Data records
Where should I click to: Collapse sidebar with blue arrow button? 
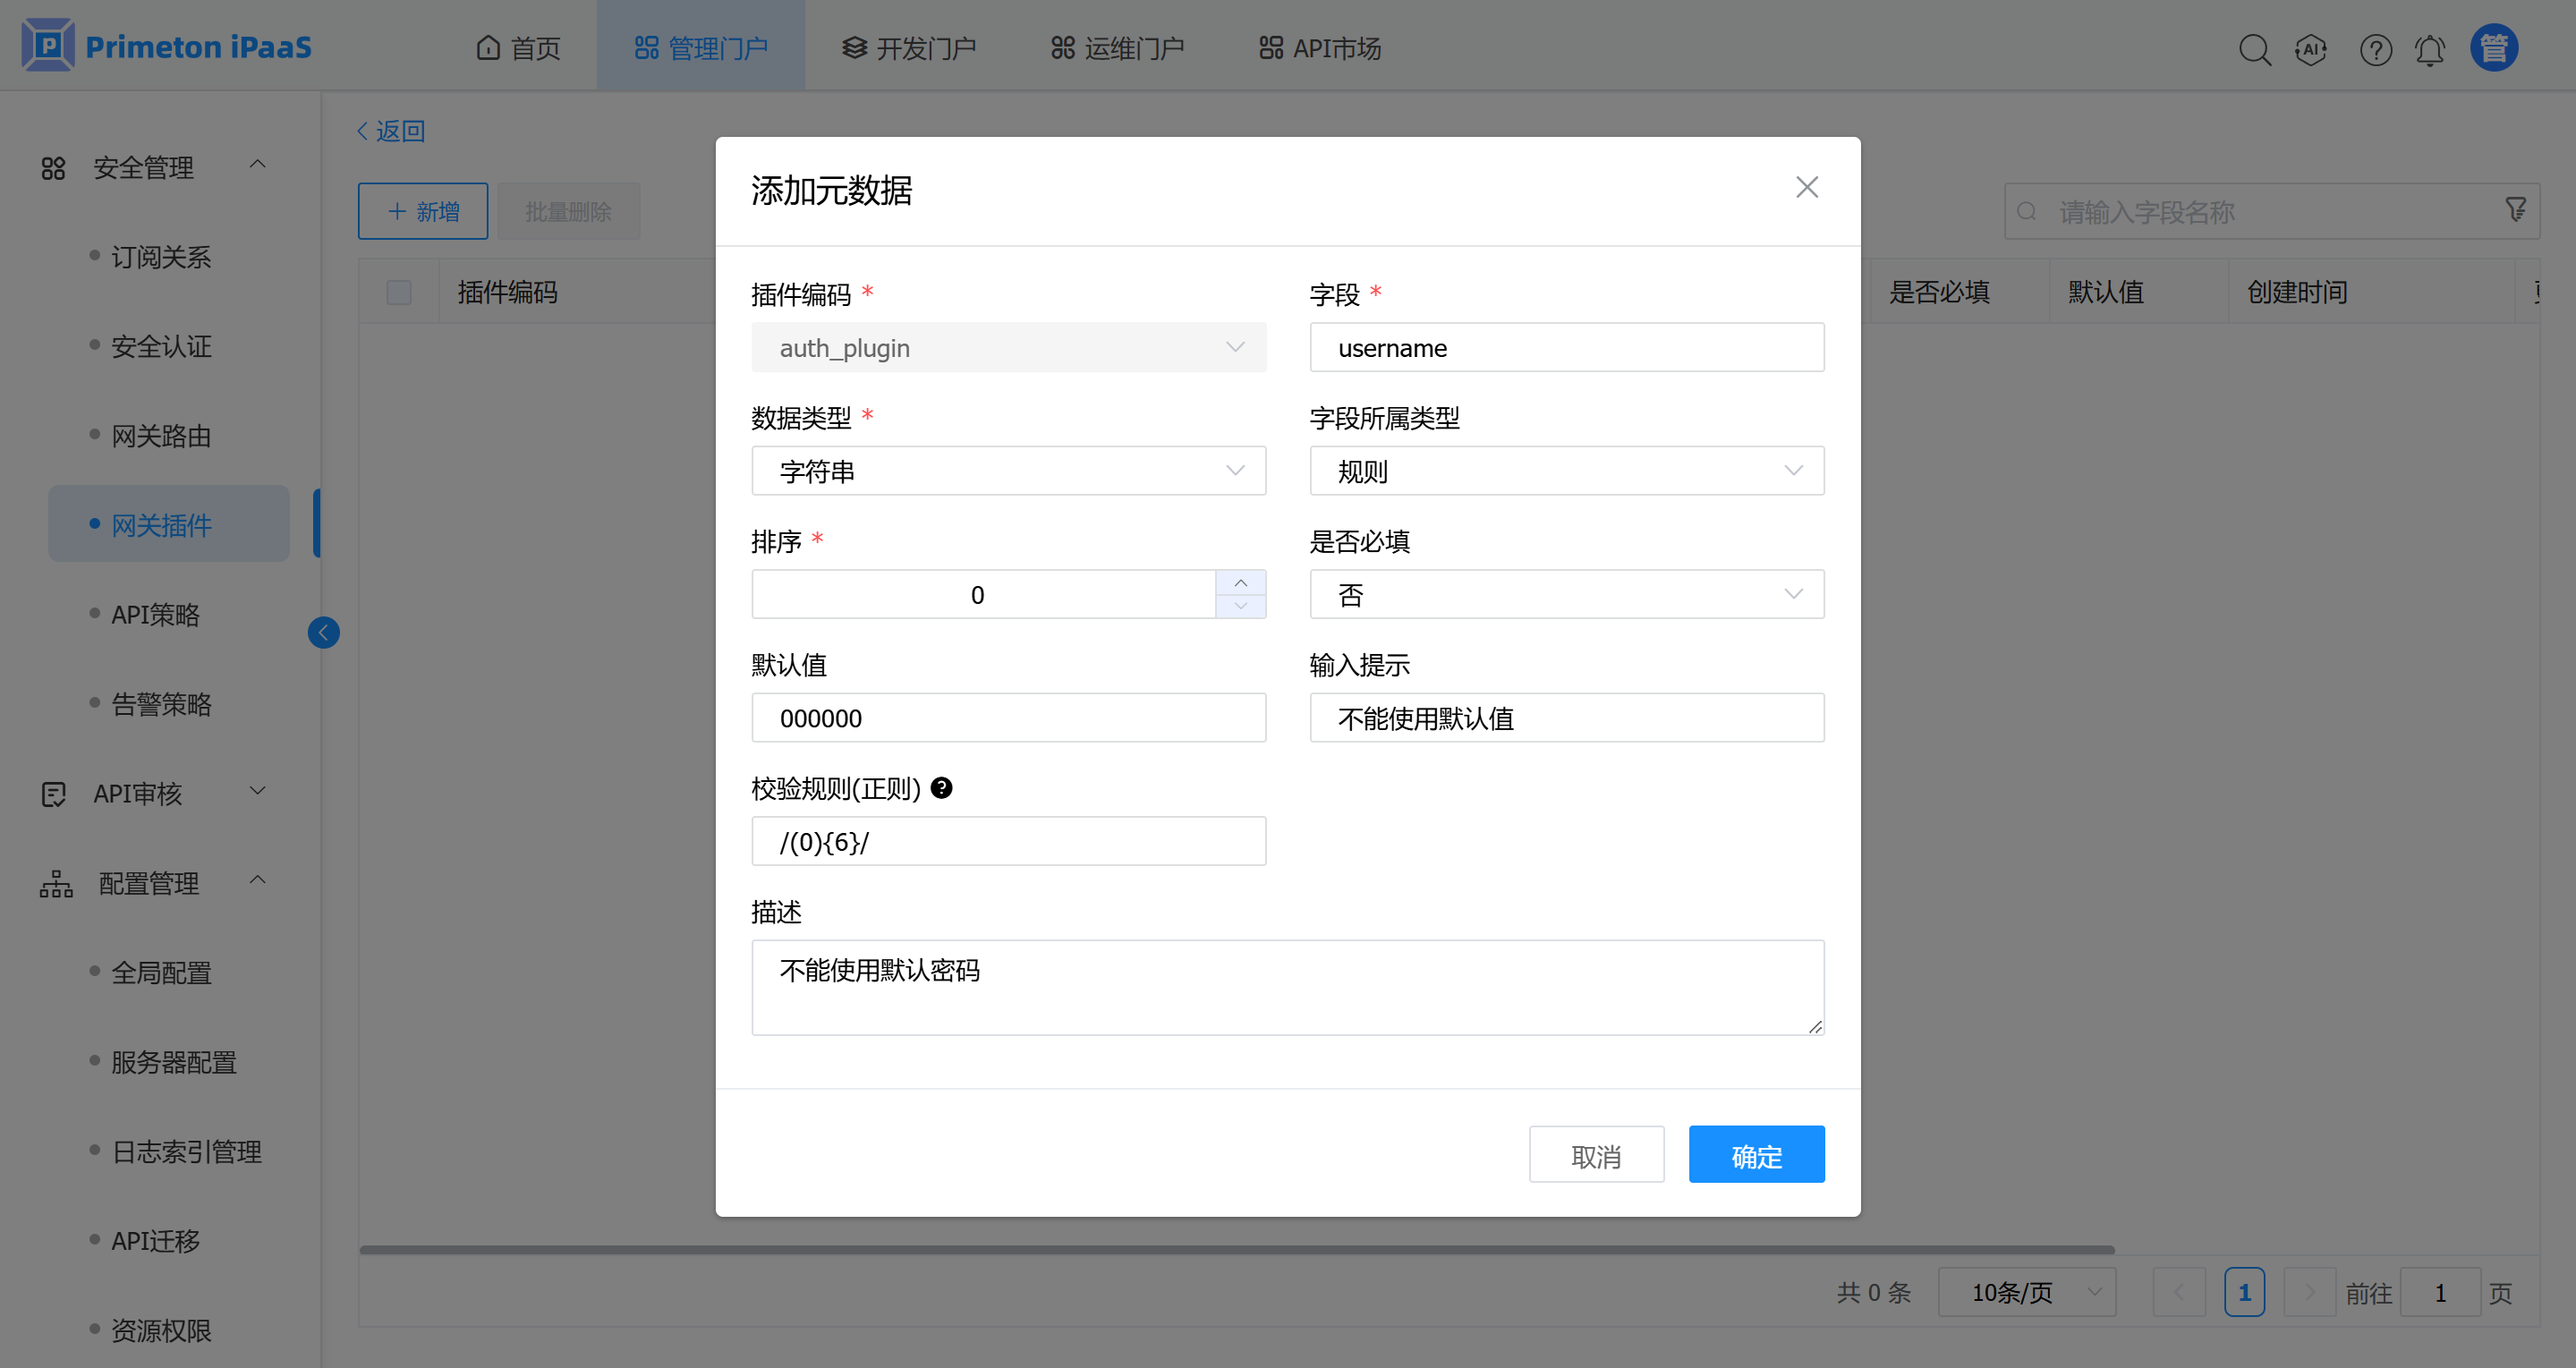(x=323, y=632)
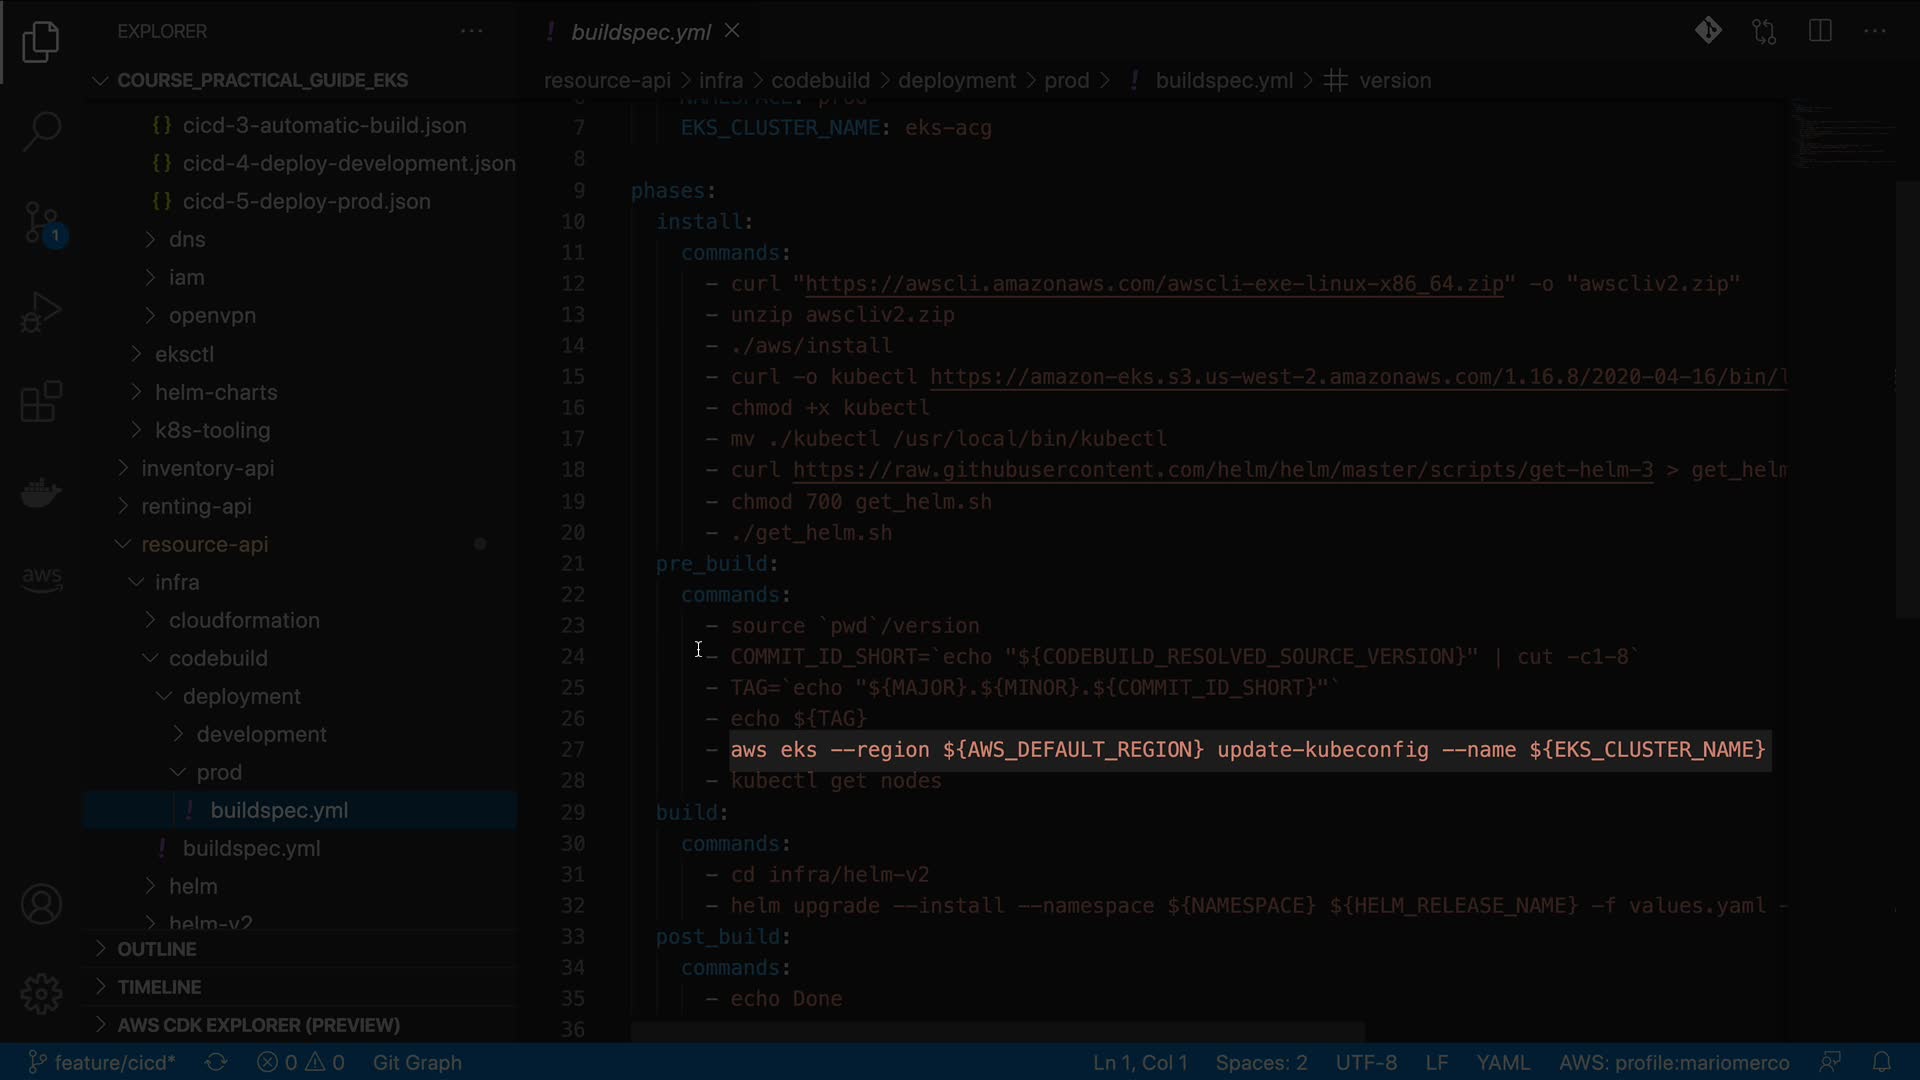Open the Accounts icon in activity bar
The image size is (1920, 1080).
(x=41, y=904)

#### WORK ORDER:
Hand over the entries again, exactly as written and without the pictures.

#### WRITTEN ANSWER:
Where should I click to: Collapse sidebar with blue arrow button? 
(x=323, y=632)
Open the Accounts icon in activity bar
The image size is (1920, 1080).
(x=41, y=904)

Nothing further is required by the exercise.